Above me twelve inches of loincloth-clad flit hovered, tawny-colored arms crossed, face pinched, wings spread in dark pink anger. "Stinkwort, what the hell took you so long?" I asked.
He moved down in front of my face. "Me? It's about time you came in here. What the hell were you thinking sitting out there with all those people? How long do you think it would have been before that bunch started with the cameras? You think I have nothing better to do than pose for some human?"

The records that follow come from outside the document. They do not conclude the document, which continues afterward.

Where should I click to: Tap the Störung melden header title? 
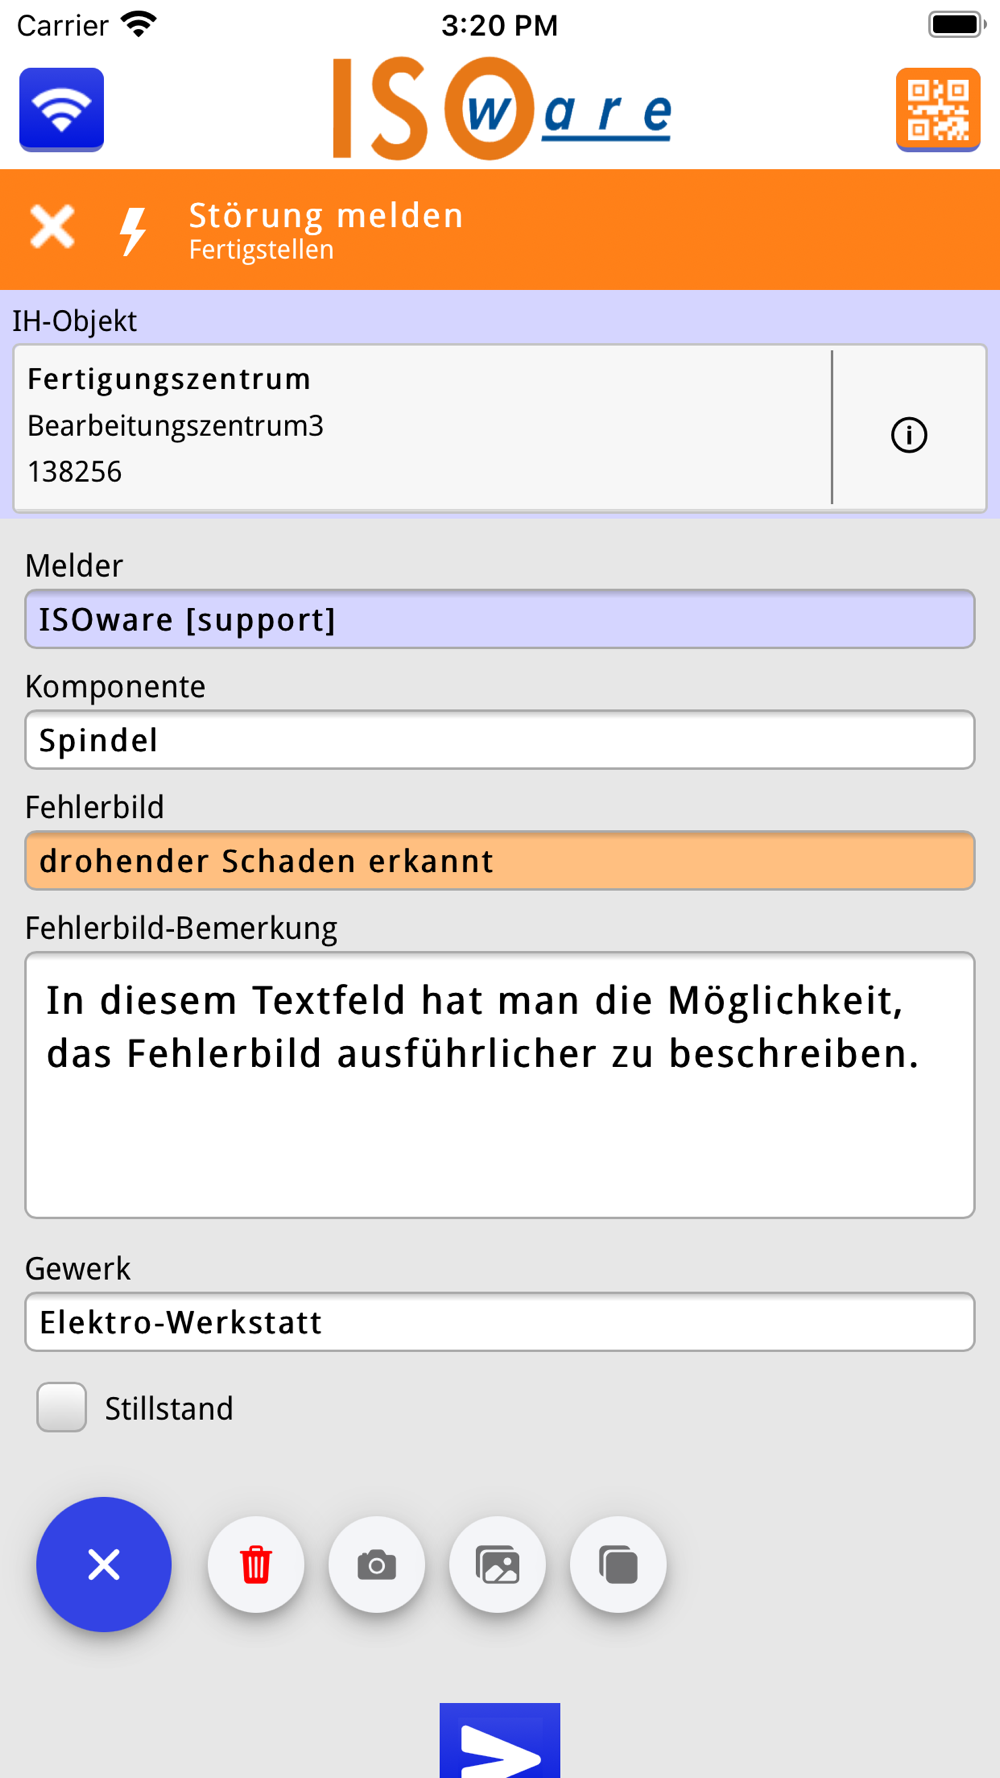coord(326,215)
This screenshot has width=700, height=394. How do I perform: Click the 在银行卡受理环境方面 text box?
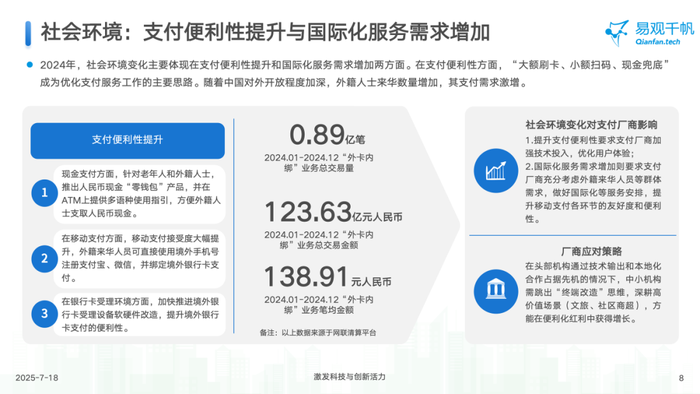click(139, 315)
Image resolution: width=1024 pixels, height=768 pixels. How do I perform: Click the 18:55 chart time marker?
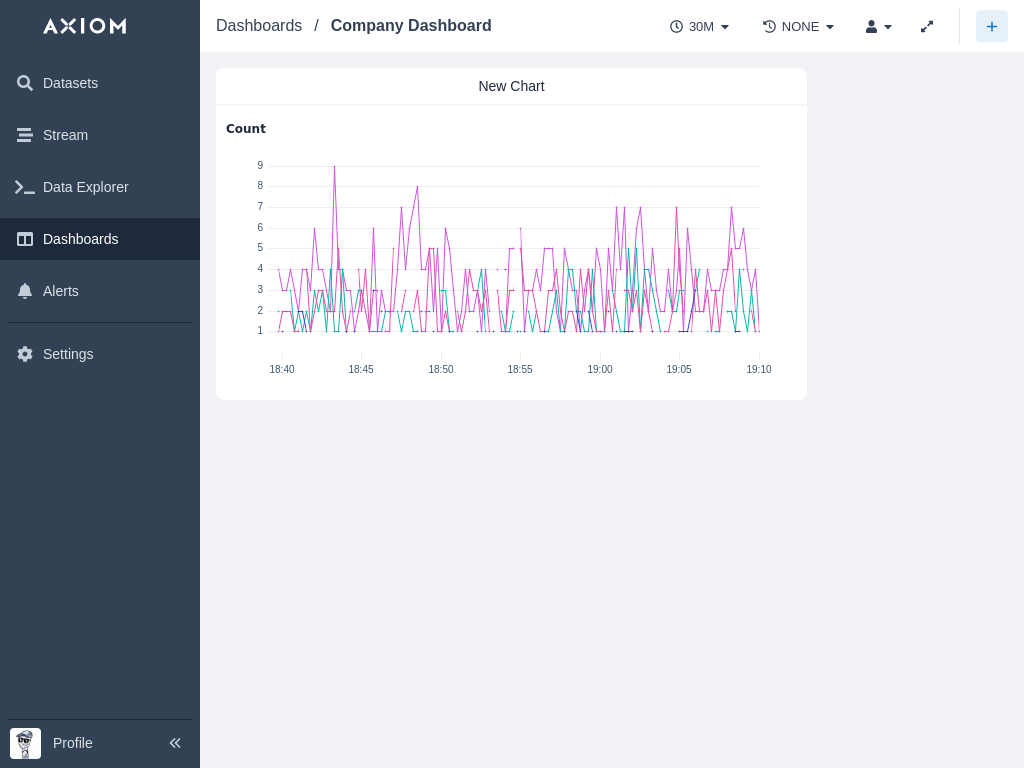(x=520, y=369)
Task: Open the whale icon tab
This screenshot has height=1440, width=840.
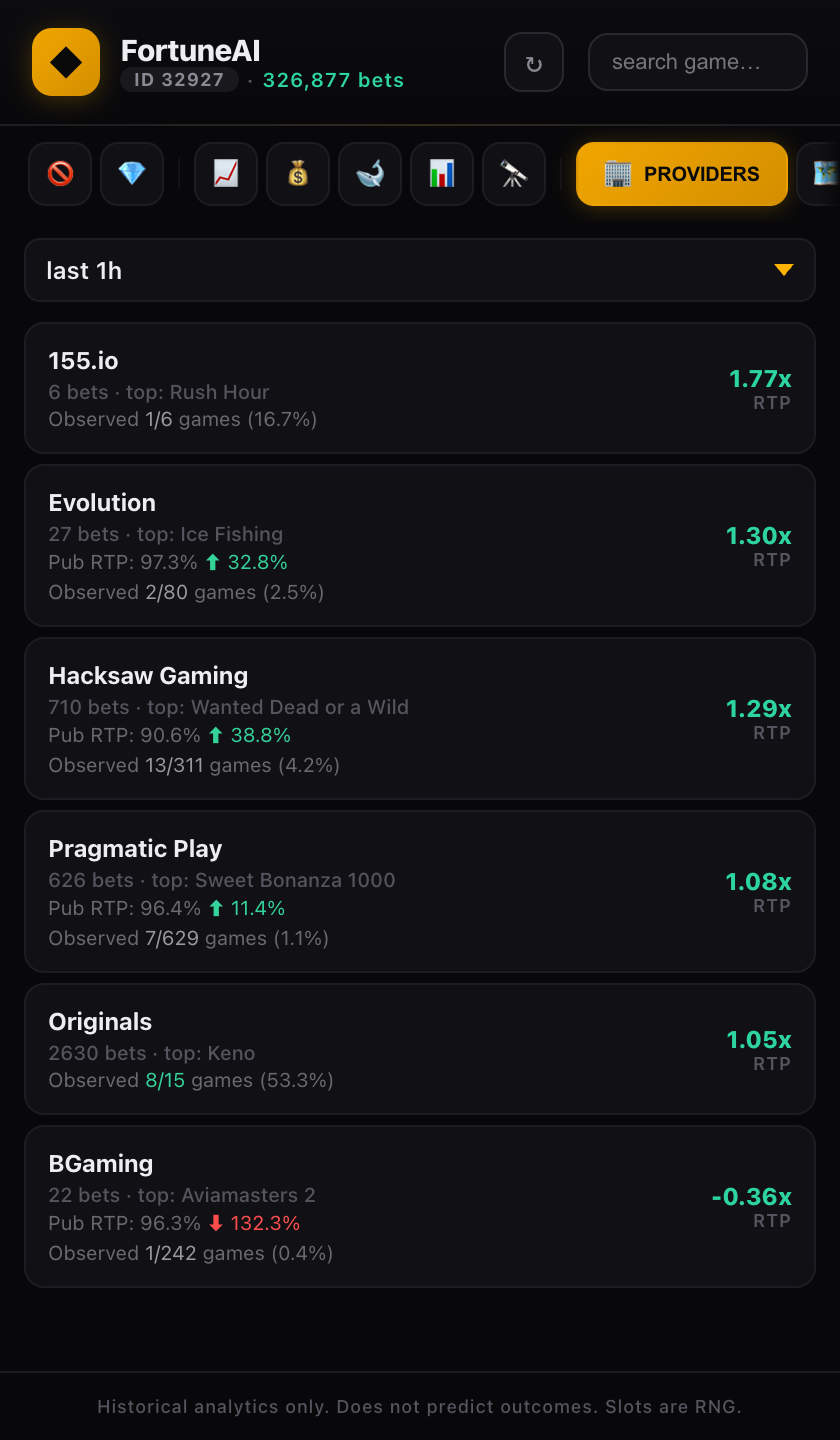Action: (370, 174)
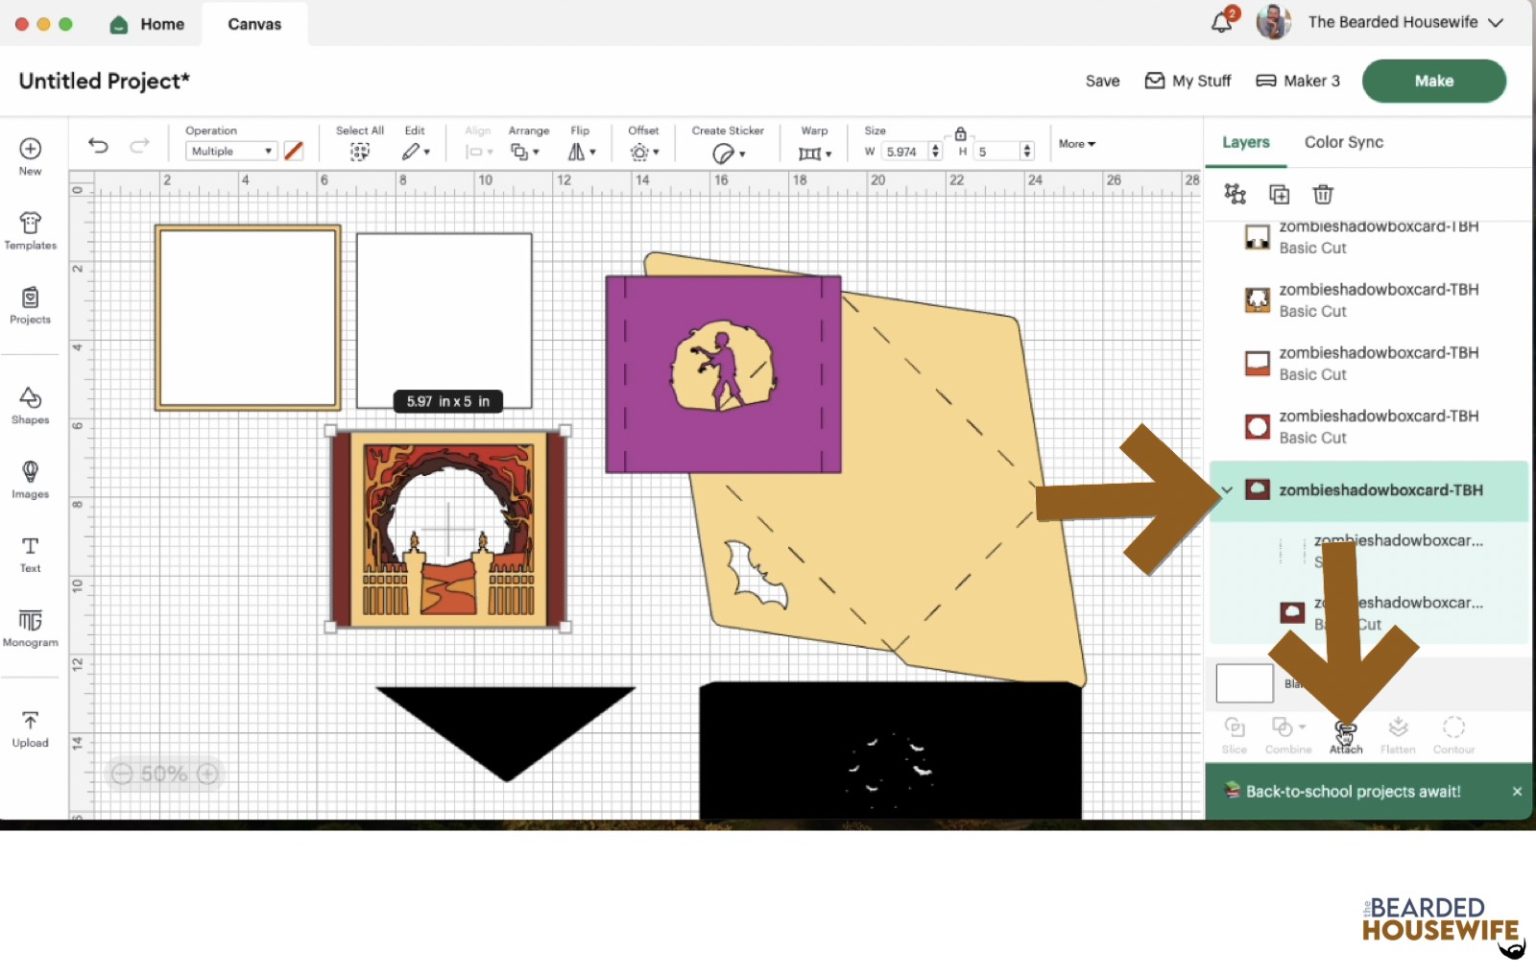Screen dimensions: 1536x976
Task: Select the Text tool
Action: [x=30, y=553]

"Sorry. I was hungry." I looked down, then back up. "Um, can you give me a sec?"
Stinkwort glanced down and flipped his shaggy blond head with scorn. "Fine. I'll be in the alley." He winked out. He winked back in. "And stop calling me Stinkwort." He winked out again.
True to his word, I found him sitting on a crate in the narrow passage behind The Waybread. He hovered up as I came out the back door so that we were able to face each other. He was still pretty angry. "So what do you need, oh great and powerless one?"
I frowned. "That's pretty low even for you, Stinky."
"Call me Joe," he said. "If you can't keep that straight, I'm out of here."
Nothing amuses me more than an angry flit. They try so hard to be menacing, an oxymoron when it involves wings that are blue or yellow or, in Stinkwort's case, pink. Especially pink. He had a point though. Stinkwort is an awful name. Whatever his mother was thinking when she gave it to him, she's keeping it to herself.
"Okay, Joe. I'm sorry. About the restaurant. About your name. About what I just paid for lunch. Can we call it a truce?"
He stared at me a moment, long, bushy eyebrows hanging over glittering eyes. Then he did the smile, the one that keeps on going from ear to ear. "What can I do for you, Connor?"
"I need some help on these fairy murders." Joe blanched, hovering back in fear. "Wait!" I said. "Don't bug out on me!" Flits can be so, well, flitty.
He paused, looking at me suspiciously. "What can I do about it?"